4. Albumin / albumen → egg
Egg white is mostly albumen. Egg albumin appears in some baked goods, meringues, and protein powders. Bovine albumin is a different thing (from cow blood, used in some pharmaceuticals) — but in food, “albumin” almost always means egg.
5. Hydrolysed vegetable protein (HVP) → often soy or wheat
HVP is a flavour enhancer made by breaking down plant proteins. Common sources are soy and wheat, both major allergens. If the label doesn’t specify, you can’t assume it’s safe.
6. Modified food starch → can be wheat
In the EU, “modified starch” without a source is usually corn or potato. In the US and elsewhere, wheat is a common source. Always check the country of origin and the allergen emphasis.
7. Semolina, durum, kamut, spelt, triticale → wheat
All forms of wheat. Semolina is used in pasta and couscous; durum is a hard wheat used in pasta flour; spelt and kamut are ancient wheat varieties marketed as “alternatives” but still contain gluten and trigger wheat allergies.
8. Couscous, bulgur, farro, freekeh → wheat
Whole-grain or pre-cooked wheat products. Often shelved under “ancient grains” or “Mediterranean” but they’re all wheat.
9. Surimi → fish + sometimes shellfish
Surimi is processed white fish (often pollock) reformed into crab-stick or seafood-stick shapes. Some brands flavour it with crab or shrimp extract. A fish allergy rules surimi out; a shellfish allergy may also rule it out depending on the flavouring.
10. Worcestershire sauce → fish (anchovies)
Anchovies are a core ingredient of traditional Worcestershire sauce. Hidden in Caesar dressing, marinades, and “umami” sauces.
11. Carmine / cochineal / E120 → insect-derived
Carmine (also carminic acid, cochineal, E120) is a red food colouring made from crushed cochineal insects. Not an allergen in the usual sense, but worth knowing if you avoid insect-derived products for ethical or religious reasons, or if you’ve had reactions to it.
12. Natural flavourings → can hide allergens
“Natural flavourings” is a catch-all that can include milk, soy, or wheat derivatives without being explicitly listed in some jurisdictions. In the UK and EU, the 14 major allergens must still be flagged separately even when used as flavourings. Outside the UK/EU, less so. For severe allergies on imported products, this is a real risk.
Why an AI scanner helps
Reading every ingredient on every package is exhausting. An AI allergen scanner does the boring work — recognising “lecithin” as a soy risk, “caseinate” as a milk risk, “modified starch” as worth checking — and flags them in seconds.
That doesn’t replace careful label-reading for severe allergies. It catches what you’d otherwise miss when you’re tired, distracted, or shopping in a foreign language.

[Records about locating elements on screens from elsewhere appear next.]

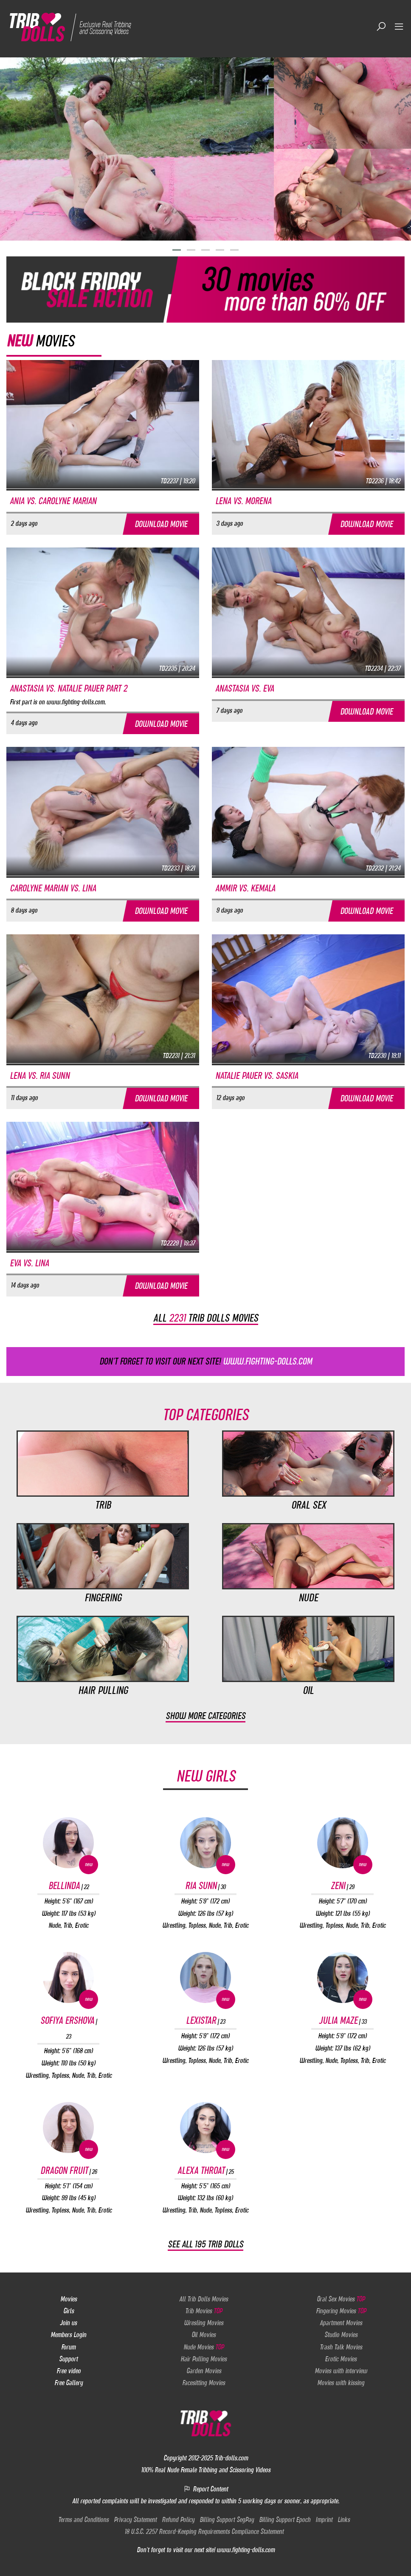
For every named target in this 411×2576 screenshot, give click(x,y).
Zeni (342, 1886)
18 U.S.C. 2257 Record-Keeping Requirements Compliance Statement (204, 2532)
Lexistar (205, 2020)
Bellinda (68, 1886)
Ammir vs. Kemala (245, 888)
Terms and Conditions (83, 2520)
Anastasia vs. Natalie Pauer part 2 (68, 688)
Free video (68, 2371)
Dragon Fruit (68, 2170)
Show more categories (205, 1716)
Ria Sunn (205, 1886)
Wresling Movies (203, 2323)
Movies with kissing (340, 2383)
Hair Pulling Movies (203, 2359)
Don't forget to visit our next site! (205, 1361)
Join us (68, 2323)
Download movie (161, 524)
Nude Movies (203, 2347)
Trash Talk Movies (341, 2347)
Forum (68, 2347)
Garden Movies (203, 2371)
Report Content (205, 2489)
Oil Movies (203, 2335)
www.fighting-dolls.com (246, 2550)
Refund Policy (178, 2520)
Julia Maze (342, 2020)
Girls (68, 2311)
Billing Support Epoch (284, 2520)
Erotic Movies (341, 2359)
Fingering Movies (341, 2311)
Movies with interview (341, 2371)
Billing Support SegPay (227, 2520)
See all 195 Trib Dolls (205, 2244)
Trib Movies (203, 2311)
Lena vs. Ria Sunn (40, 1075)
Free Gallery (68, 2383)
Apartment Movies (341, 2323)
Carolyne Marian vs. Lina (53, 888)
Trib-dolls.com (231, 2458)
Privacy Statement (135, 2520)
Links (344, 2520)
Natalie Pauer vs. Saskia (256, 1075)
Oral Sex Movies (341, 2299)
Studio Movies (341, 2335)
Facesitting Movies (203, 2383)
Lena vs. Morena (243, 501)
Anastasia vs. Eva (244, 688)
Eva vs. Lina (29, 1263)
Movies (68, 2299)
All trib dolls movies (205, 1318)
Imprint (323, 2520)
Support (68, 2359)
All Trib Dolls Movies (203, 2299)
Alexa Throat (205, 2170)
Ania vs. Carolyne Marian (53, 501)
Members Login (68, 2335)
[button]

What about additives and E-numbers?
Many allergens are also packaged into E-numbered additives. Soy lecithin (E322), egg lysozyme (E1105), and sulphites (E220–E228) are common culprits. We maintain a full E-number directory with risk information for each, so you can look up anything you see on a label.
The TL;DR list
If you only want one thing to remember:
| Hidden name | Real allergen |
|---|---|
| Lecithin / E322 | Soy (usually) |
| Casein, caseinate, whey, lactalbumin | Milk |
| Albumin, albumen | Egg |
| Hydrolysed vegetable protein | Soy or wheat |
| Modified starch (US-origin) | Wheat (often) |
| Semolina, durum, spelt, kamut, bulgur, farro, freekeh | Wheat |
| Surimi | Fish, sometimes shellfish |
| Worcestershire sauce | Fish (anchovies) |
| Carmine / E120 | Insect (cochineal) |
| Natural flavourings | Variable — check label |
When in doubt, scan it. When still in doubt, check the allergen emphasis or call the manufacturer.